Here's what Gary Peck and Lynn Warne of the NSEA wrote in a recent op-ed.
Success can be measured different ways. For many, it involves wealth, prosperity or power. For Nevada's educators, it means something entirely different.Peck and Warne are clear - teachers care about kids, not money or perks.
For these educators, success in schools is about more than test scores. It's about values and hard work. It's about the expression on a child's face when she finally grasps the concept of a basic equation, the enthusiasm in a roomful of kids eager to be called on to answer a question, and the tearful goodbye from an accomplished student at the end of another academic year.

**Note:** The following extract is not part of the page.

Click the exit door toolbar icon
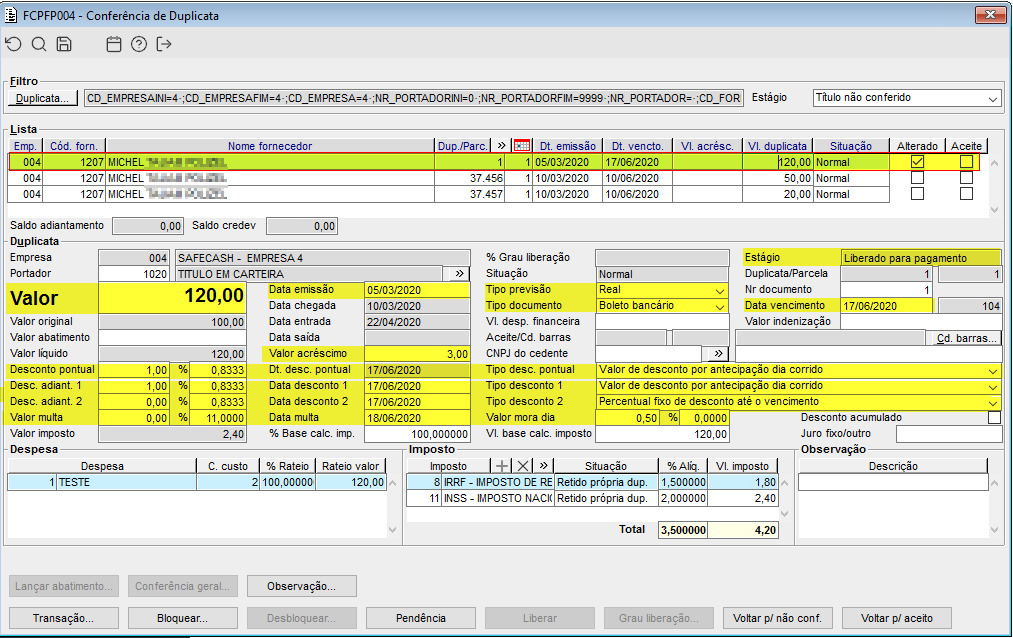The image size is (1013, 638). 164,44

Nevada educators experience success - and disappointment - every workday, because they care about kids, not money or perks. Somehow this gets lost in education policy debates, where the voices of front-line experts aren't heard. [Emphasis added]
Someone alert the CCEA!
Right now the CCEA is bargaining with the Clark County School District and pushing for a proposal that would force CCSD to lay off 500 teachers, in order to give remaining teachers a raise.
So which is it? Is the CCEA not representing the interests of teachers or do teachers care about money and perks, despite the claim made by Peck and Warne? Or both?

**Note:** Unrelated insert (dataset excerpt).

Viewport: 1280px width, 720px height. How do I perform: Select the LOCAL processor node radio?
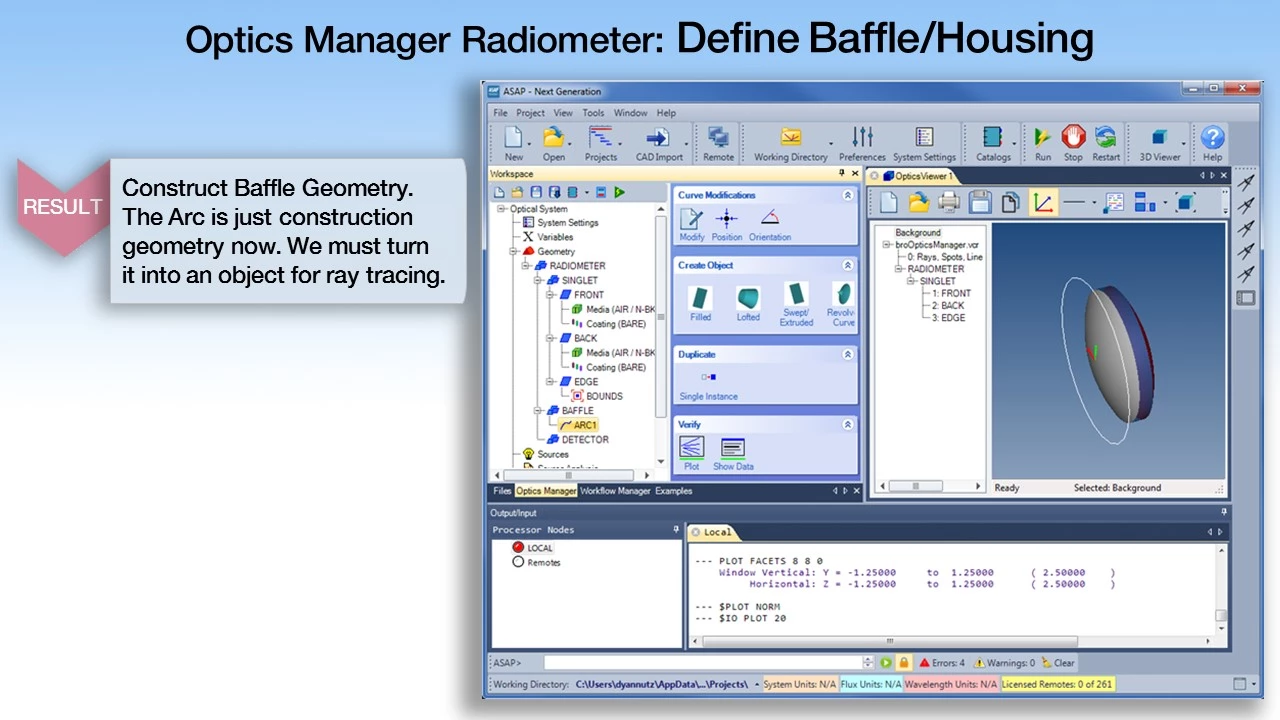coord(518,548)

I should point out that there isn't anything inherently wrong with caring about your salary or perks. I love how Peck and Warne make it seem like caring about their salary is beneath the dignity of teachers in a column where they spend most of their words shilling for more spending on education - and therefore educators.
The major problem with teacher salaries isn't that teachers are paid too much or too little. It's that there's little to no relation between how good of a teacher you are and how much you get paid.
Most everyone can agree that great teachers need to be paid more and poor teachers should be paid less (or encouraged to find other work), but the union insists on paying teachers for length of service and advanced degrees, neither of which have significant impacts on teacher quality.
Once again, union rhetoric doesn't match union actions.